Start of EXERCISE INPUT

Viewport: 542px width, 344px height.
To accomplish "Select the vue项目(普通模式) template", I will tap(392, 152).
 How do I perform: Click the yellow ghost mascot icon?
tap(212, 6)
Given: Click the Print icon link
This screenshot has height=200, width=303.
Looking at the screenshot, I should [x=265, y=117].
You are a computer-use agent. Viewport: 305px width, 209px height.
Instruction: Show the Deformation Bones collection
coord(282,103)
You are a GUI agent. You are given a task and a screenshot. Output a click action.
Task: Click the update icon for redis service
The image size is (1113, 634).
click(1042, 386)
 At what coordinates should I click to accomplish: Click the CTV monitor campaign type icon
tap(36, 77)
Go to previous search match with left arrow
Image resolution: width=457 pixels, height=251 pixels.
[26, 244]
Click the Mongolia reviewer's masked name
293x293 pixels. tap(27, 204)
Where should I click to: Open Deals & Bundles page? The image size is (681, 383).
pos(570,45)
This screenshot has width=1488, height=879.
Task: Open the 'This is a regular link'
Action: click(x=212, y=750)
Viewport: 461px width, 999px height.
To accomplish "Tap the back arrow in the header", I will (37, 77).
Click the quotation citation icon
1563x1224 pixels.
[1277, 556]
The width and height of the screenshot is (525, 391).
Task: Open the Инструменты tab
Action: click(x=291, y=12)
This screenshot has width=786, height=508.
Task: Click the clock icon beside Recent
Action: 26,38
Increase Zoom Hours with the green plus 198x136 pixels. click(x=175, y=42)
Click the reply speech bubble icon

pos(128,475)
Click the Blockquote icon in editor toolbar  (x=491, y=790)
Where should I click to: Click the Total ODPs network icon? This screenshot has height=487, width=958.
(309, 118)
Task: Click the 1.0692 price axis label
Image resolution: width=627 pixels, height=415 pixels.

End of EXERCISE INPUT

EXERCISE DESCRIPTION
Copy out every row above word for word, without changing anything.

EXERCISE ANSWER
Viewport: 542px width, 344px height.
To accomplish "Select the vue项目(普通模式) template", I will tap(392, 152).
 How do I perform: Click the yellow ghost mascot icon?
tap(212, 6)
Given: Click the Print icon link
This screenshot has height=200, width=303.
Looking at the screenshot, I should [x=265, y=117].
You are a computer-use agent. Viewport: 305px width, 209px height.
Instruction: Show the Deformation Bones collection
coord(282,103)
You are a GUI agent. You are given a task and a screenshot. Output a click action.
Task: Click the update icon for redis service
The image size is (1113, 634).
click(1042, 386)
 At what coordinates should I click to accomplish: Click the CTV monitor campaign type icon
tap(36, 77)
Go to previous search match with left arrow
Image resolution: width=457 pixels, height=251 pixels.
[26, 244]
Click the Mongolia reviewer's masked name
293x293 pixels. tap(27, 204)
Where should I click to: Open Deals & Bundles page? The image size is (681, 383).
pos(570,45)
This screenshot has width=1488, height=879.
Task: Open the 'This is a regular link'
Action: click(x=212, y=750)
Viewport: 461px width, 999px height.
To accomplish "Tap the back arrow in the header", I will (37, 77).
Click the quotation citation icon
1563x1224 pixels.
[1277, 556]
The width and height of the screenshot is (525, 391).
Task: Open the Инструменты tab
Action: click(x=291, y=12)
This screenshot has width=786, height=508.
Task: Click the clock icon beside Recent
Action: 26,38
Increase Zoom Hours with the green plus 198x136 pixels. click(x=175, y=42)
Click the reply speech bubble icon

pos(128,475)
Click the Blockquote icon in editor toolbar  (x=491, y=790)
Where should I click to: Click the Total ODPs network icon? This screenshot has height=487, width=958.
(309, 118)
Task: Click the 1.0692 price axis label
Image resolution: width=627 pixels, height=415 pixels.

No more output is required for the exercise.